Taxas pagas além do IRC põem Portugal entre os piores da UE para investir

Sem as taxas de derrama municipal e estadual, o país estaria entre os cinco mais atrativos para o investimento estrangeiro. Mas está nos piores, com Alemanha, Bélgica e França

Portugal podia ser um dos cinco países da União Europeia fiscalmente mais competitivos. No entanto, está entre os piores. O problema? As taxas que se somam ao IRC e que fazem a carga fiscal imputada às empresas subir quase dez pontos percentuais.

A nossa taxa nominal de IRC é relativamente atrativa em termos europeus (21%), mas perde a batalha dos destinos mais atrativos ao investimento estrangeiro quando a esta se somam as derramas municipal e estadual - que a fazem chegar a 29,5%. A nível internacional é este valor que é relevado nas comparações, revela um estudo da Mazars. Para contornar esta distorção que classifica de "brutal", a consultora propõe a eliminação das derramas. Os empresários concordam.

PSD/CDS-PP e PS têm planos diferentes para o IRC - Costa quer deixá-lo onde está e o governo quer baixá-la para 17% -, mas o que vier a ser feito pode perder eficácia se deixar de lado o sistema de derramas adicionais pagas pelas empresas com lucros. Se se tiver apenas em conta a taxa nominal e a descida prevista na reforma do IRC, Portugal fica entre os cinco países da União Europeia fiscalmente mais competitivos, mas a consideração das derramas coloca-o no extremo oposto, ou seja, "no top 5 dos piores".

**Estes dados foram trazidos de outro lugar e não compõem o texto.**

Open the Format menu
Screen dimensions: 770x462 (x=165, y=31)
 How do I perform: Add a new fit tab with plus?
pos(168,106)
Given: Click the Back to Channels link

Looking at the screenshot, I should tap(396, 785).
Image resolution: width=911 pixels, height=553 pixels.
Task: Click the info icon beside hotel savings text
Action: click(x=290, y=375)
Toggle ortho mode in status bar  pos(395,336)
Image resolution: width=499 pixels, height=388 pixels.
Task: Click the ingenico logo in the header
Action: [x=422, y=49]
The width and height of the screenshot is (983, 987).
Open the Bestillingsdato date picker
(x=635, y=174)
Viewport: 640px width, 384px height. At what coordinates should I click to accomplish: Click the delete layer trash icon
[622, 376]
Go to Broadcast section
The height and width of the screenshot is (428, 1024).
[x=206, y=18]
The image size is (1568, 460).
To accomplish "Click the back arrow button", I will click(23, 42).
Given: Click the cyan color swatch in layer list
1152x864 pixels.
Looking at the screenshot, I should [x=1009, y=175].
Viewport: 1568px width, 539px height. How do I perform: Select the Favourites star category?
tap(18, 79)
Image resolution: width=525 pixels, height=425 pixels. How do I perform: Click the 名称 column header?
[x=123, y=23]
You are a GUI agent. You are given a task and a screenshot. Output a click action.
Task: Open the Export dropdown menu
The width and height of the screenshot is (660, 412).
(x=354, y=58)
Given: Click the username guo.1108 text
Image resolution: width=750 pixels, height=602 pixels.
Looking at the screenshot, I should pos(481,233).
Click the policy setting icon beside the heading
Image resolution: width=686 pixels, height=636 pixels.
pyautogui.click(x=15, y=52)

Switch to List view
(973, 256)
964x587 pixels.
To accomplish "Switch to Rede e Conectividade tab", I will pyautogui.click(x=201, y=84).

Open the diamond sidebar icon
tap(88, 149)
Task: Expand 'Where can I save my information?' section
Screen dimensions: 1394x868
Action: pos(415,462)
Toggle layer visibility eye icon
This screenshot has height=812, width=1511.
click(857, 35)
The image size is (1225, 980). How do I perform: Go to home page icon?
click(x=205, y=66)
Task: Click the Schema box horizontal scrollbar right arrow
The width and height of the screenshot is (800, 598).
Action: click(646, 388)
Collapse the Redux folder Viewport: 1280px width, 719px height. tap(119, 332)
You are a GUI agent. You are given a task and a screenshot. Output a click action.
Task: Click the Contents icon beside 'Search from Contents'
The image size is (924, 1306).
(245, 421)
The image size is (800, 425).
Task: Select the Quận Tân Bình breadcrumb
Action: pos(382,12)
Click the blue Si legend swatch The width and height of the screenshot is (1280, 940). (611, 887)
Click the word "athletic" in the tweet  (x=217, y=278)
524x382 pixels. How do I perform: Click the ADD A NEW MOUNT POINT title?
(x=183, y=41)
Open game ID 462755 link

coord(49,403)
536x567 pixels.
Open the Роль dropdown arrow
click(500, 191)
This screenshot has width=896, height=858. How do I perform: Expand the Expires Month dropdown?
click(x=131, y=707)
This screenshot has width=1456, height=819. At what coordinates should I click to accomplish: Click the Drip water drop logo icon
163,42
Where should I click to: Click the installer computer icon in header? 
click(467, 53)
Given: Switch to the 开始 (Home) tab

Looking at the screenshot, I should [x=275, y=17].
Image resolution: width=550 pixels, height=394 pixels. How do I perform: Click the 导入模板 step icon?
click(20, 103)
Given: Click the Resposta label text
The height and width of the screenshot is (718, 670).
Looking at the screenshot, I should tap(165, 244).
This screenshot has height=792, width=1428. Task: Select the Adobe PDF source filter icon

A reforma do IRC fez a taxa de imposto descer de 25% para 23% em 2014 e para 21% este ano, admitindo novas reduções até aos 17% em 2019. Ao mesmo veio adicionar à derrama municipal (que pode ir até 1,5%) um esquema de derramas estaduais de 3% para lucros acima de 1,5 milhões; de 5% para lucros que ultrapassem os 7,5 milhões; e de 7% sobre os lucros tributáveis que excedam os 35 milhões de euros.